* **PROBLEM DESCRIPTION**
Please convert the lines below into a JSON list of strings, one string for each line, and leave out any blank lines.

* **INPUT MATERIAL**
--- START ---

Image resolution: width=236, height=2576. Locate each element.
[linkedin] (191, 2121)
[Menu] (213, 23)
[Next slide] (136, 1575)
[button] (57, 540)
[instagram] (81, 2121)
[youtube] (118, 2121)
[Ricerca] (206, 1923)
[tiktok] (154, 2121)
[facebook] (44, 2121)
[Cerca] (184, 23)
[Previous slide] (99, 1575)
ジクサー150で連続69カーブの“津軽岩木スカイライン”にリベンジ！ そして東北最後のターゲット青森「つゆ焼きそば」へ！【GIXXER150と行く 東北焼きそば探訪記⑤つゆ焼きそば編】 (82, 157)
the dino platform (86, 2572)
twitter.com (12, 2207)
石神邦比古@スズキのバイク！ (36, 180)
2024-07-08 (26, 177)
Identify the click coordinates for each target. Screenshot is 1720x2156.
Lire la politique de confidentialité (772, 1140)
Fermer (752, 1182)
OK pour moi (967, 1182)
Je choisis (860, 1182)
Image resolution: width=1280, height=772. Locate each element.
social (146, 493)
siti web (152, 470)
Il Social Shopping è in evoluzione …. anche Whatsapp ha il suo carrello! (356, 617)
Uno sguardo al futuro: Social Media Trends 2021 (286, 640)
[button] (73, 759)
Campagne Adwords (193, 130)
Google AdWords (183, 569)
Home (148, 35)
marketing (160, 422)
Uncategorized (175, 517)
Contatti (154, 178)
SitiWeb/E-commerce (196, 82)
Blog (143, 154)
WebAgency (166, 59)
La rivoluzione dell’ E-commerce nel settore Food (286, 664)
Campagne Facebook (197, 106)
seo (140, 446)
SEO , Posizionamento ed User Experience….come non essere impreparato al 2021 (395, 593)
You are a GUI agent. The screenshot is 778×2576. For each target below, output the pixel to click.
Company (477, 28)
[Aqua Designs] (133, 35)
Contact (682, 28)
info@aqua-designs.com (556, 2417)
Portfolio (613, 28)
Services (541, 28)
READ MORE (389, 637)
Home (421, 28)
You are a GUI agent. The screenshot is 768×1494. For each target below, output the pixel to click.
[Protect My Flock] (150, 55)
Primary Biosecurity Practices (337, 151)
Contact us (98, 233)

--- END ---

* **ANSWER TO THIS EXERCISE**
[
  "Image resolution: width=236, height=2576. Locate each element.",
  "[linkedin] (191, 2121)",
  "[Menu] (213, 23)",
  "[Next slide] (136, 1575)",
  "[button] (57, 540)",
  "[instagram] (81, 2121)",
  "[youtube] (118, 2121)",
  "[Ricerca] (206, 1923)",
  "[tiktok] (154, 2121)",
  "[facebook] (44, 2121)",
  "[Cerca] (184, 23)",
  "[Previous slide] (99, 1575)",
  "ジクサー150で連続69カーブの“津軽岩木スカイライン”にリベンジ！ そして東北最後のターゲット青森「つゆ焼きそば」へ！【GIXXER150と行く 東北焼きそば探訪記⑤つゆ焼きそば編】 (82, 157)",
  "the dino platform (86, 2572)",
  "twitter.com (12, 2207)",
  "石神邦比古@スズキのバイク！ (36, 180)",
  "2024-07-08 (26, 177)",
  "Identify the click coordinates for each target. Screenshot is 1720x2156.",
  "Lire la politique de confidentialité (772, 1140)",
  "Fermer (752, 1182)",
  "OK pour moi (967, 1182)",
  "Je choisis (860, 1182)",
  "Image resolution: width=1280, height=772. Locate each element.",
  "social (146, 493)",
  "siti web (152, 470)",
  "Il Social Shopping è in evoluzione …. anche Whatsapp ha il suo carrello! (356, 617)",
  "Uno sguardo al futuro: Social Media Trends 2021 (286, 640)",
  "[button] (73, 759)",
  "Campagne Adwords (193, 130)",
  "Google AdWords (183, 569)",
  "Home (148, 35)",
  "marketing (160, 422)",
  "Uncategorized (175, 517)",
  "Contatti (154, 178)",
  "SitiWeb/E-commerce (196, 82)",
  "Blog (143, 154)",
  "WebAgency (166, 59)",
  "La rivoluzione dell’ E-commerce nel settore Food (286, 664)",
  "Campagne Facebook (197, 106)",
  "seo (140, 446)",
  "SEO , Posizionamento ed User Experience….come non essere impreparato al 2021 (395, 593)",
  "You are a GUI agent. The screenshot is 778×2576. For each target below, output the pixel to click.",
  "Company (477, 28)",
  "[Aqua Designs] (133, 35)",
  "Contact (682, 28)",
  "info@aqua-designs.com (556, 2417)",
  "Portfolio (613, 28)",
  "Services (541, 28)",
  "READ MORE (389, 637)",
  "Home (421, 28)",
  "You are a GUI agent. The screenshot is 768×1494. For each target below, output the pixel to click.",
  "[Protect My Flock] (150, 55)",
  "Primary Biosecurity Practices (337, 151)",
  "Contact us (98, 233)"
]